Auf der chinesischen Raumstation Tiangong haben Forscher ein bisher unbekanntes Bakterium entdeckt. Die Mikroben-Art trägt den Namen Niallia tiangongensis und wurde bei einer Untersuchung von Proben identifiziert, die bereits im Mai 2023 genommen wurden.
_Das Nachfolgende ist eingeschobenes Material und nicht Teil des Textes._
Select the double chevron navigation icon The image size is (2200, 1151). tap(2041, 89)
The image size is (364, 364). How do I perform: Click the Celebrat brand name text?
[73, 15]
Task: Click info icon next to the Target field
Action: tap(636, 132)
"Aufgrund phänotypischer, physiologischer und chemotaxonomischer Merkmale wurde der Stamm als neue Spezies eingestuft", so die chinesischen Forscher in einer Studie. Besonders spannend: Das neue Bakterium sei ein Mutant und unterscheide sich "deutlich" von seinem irdischen Verwandten Niallia circulans, der im Erdboden, in Abfällen und sogar im menschlichen Stuhl vorkommt.
Die Weltraum-Variante hat ein "Eigenleben" entwickelt: Sie kann Gelatine als Nährstoffquelle nutzen – eine Fähigkeit, die ihr bei der Anpassung an raue Bedingungen im All helfen könnte. Gleichzeitig hat sie aber andere Eigenschaften zur Energieverwertung verloren, die ihre Verwandten auf der Erde noch besitzen.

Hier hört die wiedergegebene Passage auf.